With the trip to Knockhill just six days away, I really had no option other than taking the engine out on Monday, and getting it over to Ian Howell at Area Six for a tear down on Monday evening. At 10:30am after running an inconclusive compression test, I started to take the car apart to allow the engine to be removed, and I finished by about 4pm, and loaded the engine in to the van.

I got to Ian's for around 7:00pm, and 45 minutes later the head was off and we could see the tops of the piston and the cylinder liners. There was no obvious damage, nothing to indicate a head gasket failure. So the plan was for Ian to disassemble the engine, get the block and the head skimmed, and hone the cylinders, and rebuild the engine, in 48 hours with new bearings, and new standard injectors. So I left him to it.

Ian dismantling the engine at Area-Six HQ

Looking through the data from the runs on Sunday, there was nothing untoward aside from a spike in water temperature on the first timed run, when I'd come back to the paddock and there was steam coming out of the engine cover. So maybe it was just bad luck that the core plug had failed?

On Tuesday, while the engine was away, I ordered engine oil from Opie Oils, an oil filter from Halfords, a set of ARP Flywheel bolts and Ford COPS from SBD, and I bought 4 litres of antifreeze from Halfords, plus a length of 5mm water hose for the header tank.

Ian rang me on Wednesday evening to say that the engine was 95% built, and would be ready 10am Thursday morning. So I left Leicester at 9am on Thursday, to arrive for 10am, and we loaded the engine in to the van for the return trip.

Ian showed me the bearing shells from the crankshaft, which were all replaced, and they had the exact same wear he'd seen on other engines, so there was nothing to be concerned about. The head and block were both skimmed a total of 4 thou, to ensure they werent warped by running the engine briefly with insufficient coolant. The head gasket looked ok, and the piston rings were all fine, the replacement cylinder liners were all confirmed as ok, so the tear down was pretty inconclusive.
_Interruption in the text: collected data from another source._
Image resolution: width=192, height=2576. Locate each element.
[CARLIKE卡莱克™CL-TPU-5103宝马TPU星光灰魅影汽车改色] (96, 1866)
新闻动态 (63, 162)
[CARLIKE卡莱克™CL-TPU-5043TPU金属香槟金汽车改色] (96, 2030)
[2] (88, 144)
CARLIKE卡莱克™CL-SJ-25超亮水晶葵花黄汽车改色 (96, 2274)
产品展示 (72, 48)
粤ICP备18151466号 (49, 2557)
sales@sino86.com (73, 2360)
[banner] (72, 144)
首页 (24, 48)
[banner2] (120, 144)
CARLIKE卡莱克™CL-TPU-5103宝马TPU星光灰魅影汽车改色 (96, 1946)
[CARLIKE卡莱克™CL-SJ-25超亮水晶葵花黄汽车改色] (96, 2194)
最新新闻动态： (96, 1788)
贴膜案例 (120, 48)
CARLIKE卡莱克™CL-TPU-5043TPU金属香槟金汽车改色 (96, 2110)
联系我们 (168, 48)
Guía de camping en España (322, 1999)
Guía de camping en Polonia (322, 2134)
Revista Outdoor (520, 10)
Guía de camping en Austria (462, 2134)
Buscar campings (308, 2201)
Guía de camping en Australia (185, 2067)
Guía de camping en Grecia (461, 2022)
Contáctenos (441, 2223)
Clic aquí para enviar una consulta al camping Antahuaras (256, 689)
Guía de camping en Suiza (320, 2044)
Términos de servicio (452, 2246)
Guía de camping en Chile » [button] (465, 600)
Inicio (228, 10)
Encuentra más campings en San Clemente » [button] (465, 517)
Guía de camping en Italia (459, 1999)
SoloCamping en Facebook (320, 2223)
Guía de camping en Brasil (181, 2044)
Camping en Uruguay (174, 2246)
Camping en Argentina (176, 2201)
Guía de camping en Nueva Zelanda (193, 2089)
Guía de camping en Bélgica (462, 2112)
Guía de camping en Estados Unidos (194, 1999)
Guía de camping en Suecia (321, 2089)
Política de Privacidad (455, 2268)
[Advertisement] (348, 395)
Engine safely home, ready for installation.

On Thursday afternoon I began the reinstallation. And after six hours the engine was refitted, with the flywheel, clutch and gearbox attached. All I had left to do was fill the engine with oil, connect all the water pipes up and fill the coolant system, and prime the engine for oil pressure.

Engine, and gearbox, with the plumbing waiting to be completed. Never undestimate the amount of jubilee clips and cable ties required for installing an EcoBoost in to a Formula Ford!

On Friday morning, after filling with oil and water, I span the engine over without any plugs fitted, and the oil pressure quickly rose to 2.1bar. I then fitted the plugs and cops, and pushed the start button, and the engine started instantly, with 3.1bar of oil pressure. :D

Note: One thing Ian had spotted was the coolant around cylinders 1 and 2 didnt look like it was flowing as well as cylinders 3 and 4, due to the thick pink deposits in the head and water jacket, and as the engine wasnt running a thermostat, the coolant might not be flowing as well as it should be. He recommended fitting a thermostat with the centre removed, to slow the rate of the water flow down, to ensure that it flowed fully around all the cylinders. I will make that modification over the winter.

I have to give a really big thank you to Ian at Area-six, for turning the engine around in just 48 hours, that is incredible service.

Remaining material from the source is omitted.